Text for analysis -

◇ ◇ ◇ ◇ ◇

His career was a through line of deliberate, principled choices toward public service in the area he considered fundamental – quality public education for all children. He began as a migrant advocate with AmeriCorps in rural Virginia, went on to coordinate college and career readiness programs in West Philadelphia's highest-poverty schools, and conducted graduate research at the Harvard Family Research Project, before returning to attend law school in Philadelphia, where he assisted with landmark desegregation litigation.
In 2010, Matt joined the North Carolina Justice Center's Education & Law Project, where he would spend the next sixteen years. As the Project Director, he advocated for policies that promoted opportunity, equity, and educational access for children living in poverty, multilingual learners, students with learning differences, and historically marginalized communities. He participated in statewide impact litigation to secure adequate resources for public schools, built and led the Every Child NC coalition, and worked tirelessly to enforce the basic right to a sound, basic education. He served on Governor Cooper's DRIVE Task Force, the Wake County Smart Start Board, the Legal Aid Education Task Force, and the Juvenile Justice and Children’s Rights North Carolina Bar Committee, among many other roles.
In his own words, Matt explained why this work consumed him: he had been struck by the students he worked with in West Philadelphia and rural Virginia — their aptitude, their work ethic, their resourcefulness — and found it profoundly unfair that young people doing everything right were not being afforded the same opportunities he had been given. He spent his career trying to close that gap.
When asked what gave him hope, Matt answered without hesitation: "I do not believe there are any lost causes when it comes to children if they are given the opportunity to learn, grow, and find what drives them and makes them happy." He meant it, and he lived it.
But Matt was far more than his remarkable career. He was extraordinarily funny, with a wit that could fill any room. He was warm, deeply loyal, and the kind of person who made everyone around him feel that they mattered.
Matt married Lauren on October 25, 2014. The two built a beautiful life together in Chapel Hill, North Carolina. Above all, Matt was a devoted father to his sons, Charles and Archer, in the everyday, showing-up way: school drop-off and pick-up, parent-teacher conferences, soccer practices and games, and countless hours together in his beloved backyard. He read and sang to his boys every night at bedtime, a full routine that included playing Wordle and Strands together. They laughed constantly and found joy in the smallest things. He was patient and gentle without effort. He didn’t just love his boys. He built his whole life around them. They were, without question, his whole world. To know who Matt was, one only needed to watch him with Charles and Archer. His family was his joy. He loved them with his whole heart.
He is survived by his wife, Lauren Brasil Ellinwood; his sons, Charles, 9, and Archer, 5; his father, Alan Ellinwood; his brother, Todd Ellinwood; and his sister, Tracy Ellinwood London. He was preceded in death by his mother, Susan Ellinwood, who loved him deeply.

◇ ◇ ◇ ◇ ◇

Information given -
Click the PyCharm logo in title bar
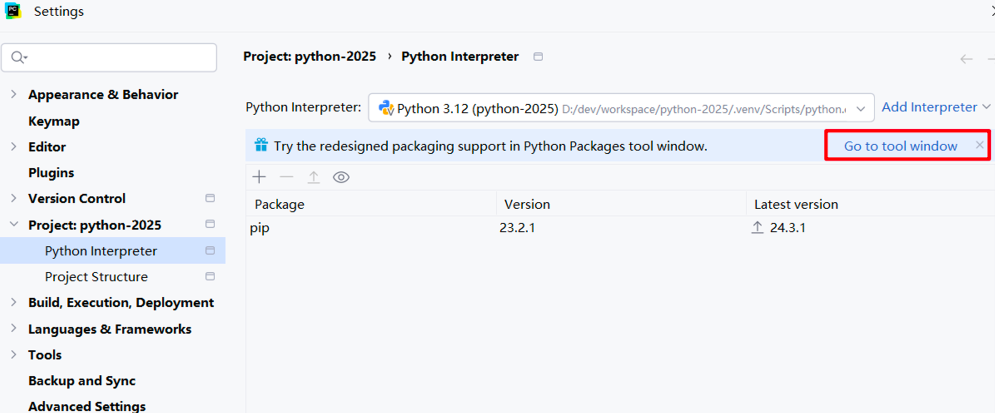Viewport: 995px width, 413px height. (14, 12)
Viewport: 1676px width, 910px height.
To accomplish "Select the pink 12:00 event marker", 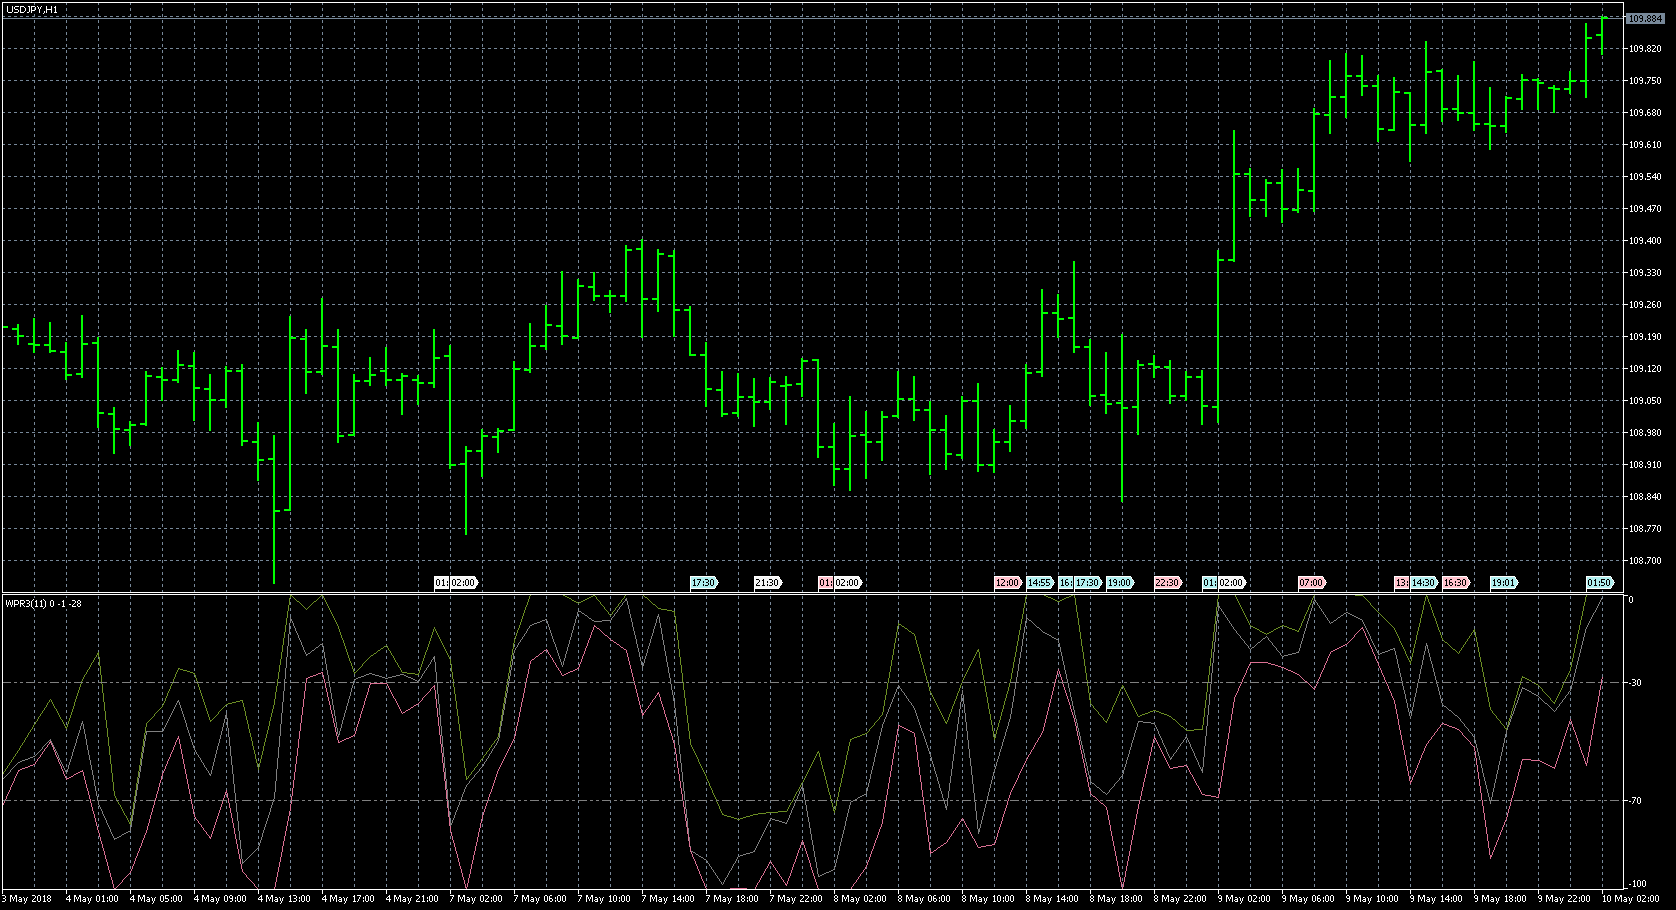I will point(1007,583).
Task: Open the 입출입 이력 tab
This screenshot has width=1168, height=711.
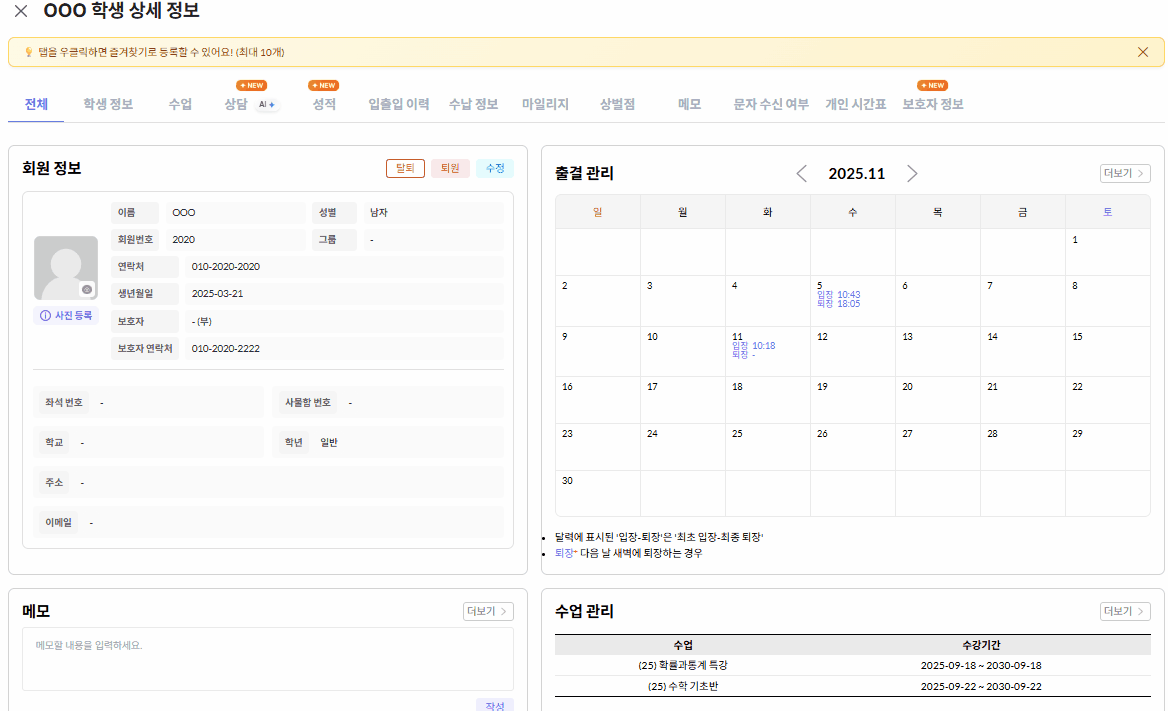Action: pyautogui.click(x=398, y=104)
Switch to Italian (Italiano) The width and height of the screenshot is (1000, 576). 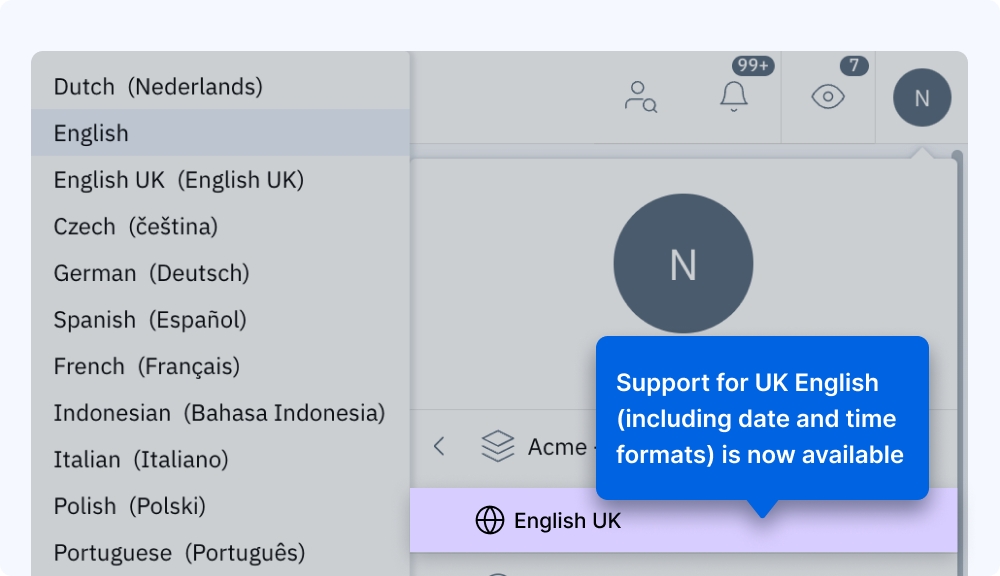coord(141,460)
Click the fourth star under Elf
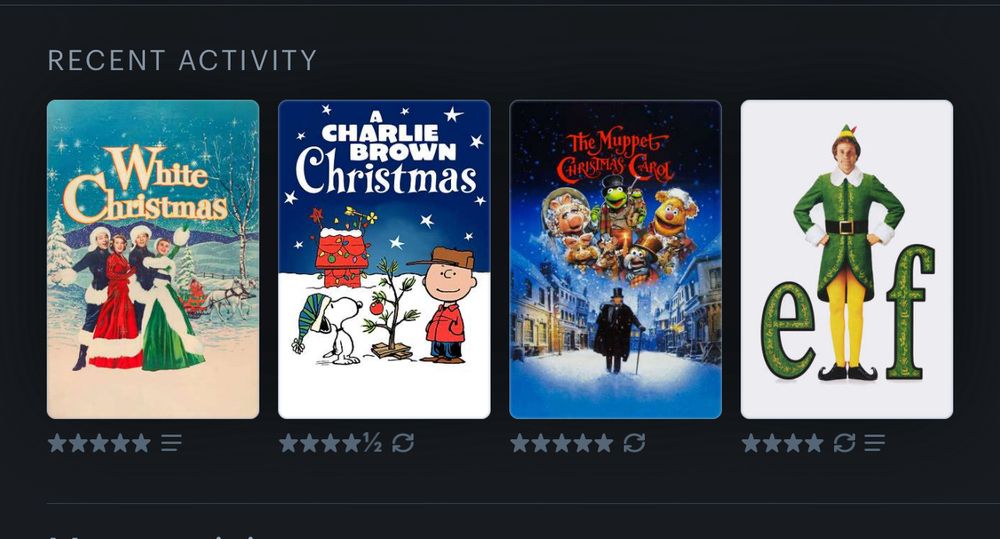Image resolution: width=1000 pixels, height=539 pixels. (x=814, y=442)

◇ ◇ ◇ ◇ ◇

To do -
In the obituary text, which organization did Matt join in 2010? The entries that come after the text are separate material and have no connection to it.

Problem solution -
The North Carolina Justice Center's Education & Law Project.